Told through the artist's own words and those of family, friends and vigilant observers, Sky Ladder: The Art of Cai Guo-Qiang tracks the artist's meteoric rise and examines how and why he engineers artworks that stretch as far as the eye can see and wow millions, such as a six mile-long gunpowder fuse stemming from the Great Wall into the Gobi Desert or the astounding opening and closing ceremonies of the 2008 Beijing Summer Olympics.

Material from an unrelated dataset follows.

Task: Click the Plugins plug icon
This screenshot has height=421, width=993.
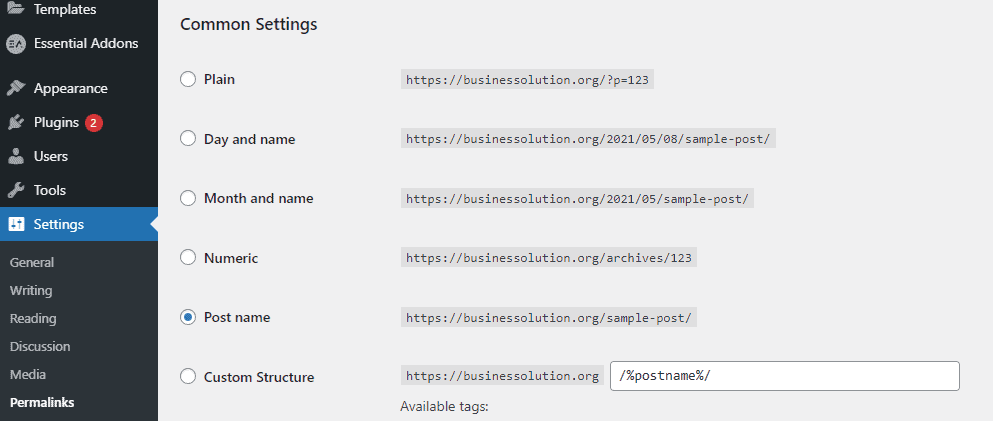Action: pyautogui.click(x=16, y=123)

With the documentary's ambitious namesake a 1,650 foot ladder of fire climbing into the skies about his hometown the film captures Cai's work, which unites Eastern philosophy with contemporary social issues. SKY LADDER: THE ART OF CAI GUO-QIANG (Produced by Wendi Murdoch, Fisher Stevens and Hugo Shong, with Executive Producer Bennett Miller) is an in-depth portrait of a contemporary creative icon with an ever-present social-political consciousness, a man whose captivating works are visually imposing with implications just as grandiose. Directors of Photography: Robert Yeoman (The Grand Budapest Motel, Moonrise Kingdom) and Florian Zinke. RT: 79m.
Cai Guo-Qiang was trained in stage design at the Shanghai Theater Academy, and his work has since crossed multiple mediums within art, including drawing, installation, video and performance art. While living in Japan from 1986 to 1995, he explored the properties of gunpowder in his drawings, an inquiry that eventually led to his experimentation with explosives on a massive scale and to the development of his signature explosion events. Drawing upon Eastern philosophy and contemporary social issues as a conceptual basis, these projects and events aim to establish an exchange between viewers and the larger universe around them, utilizing a site-specific approach to culture and history.
Cai was awarded the Japan Cultural Design Prize in 1995 and the Golden Lion at the 48th Venice Biennale in 1999. Solo exhibitions and projects include Cai Guo-Qiang on the Roof: Transparent Monument, Metropolitan Museum of Art, New York, 2006 and his retrospective I Want to Believe, which opened at the Solomon R. Guggenheim Museum, New York in February 2008 before traveling to the National Art Museum of China in Beijing in August 2008 and then to the Guggenheim Bilbao in March 2009. Cai was the curator of the first China Pavilion at the 51st Venice Biennale in 2005.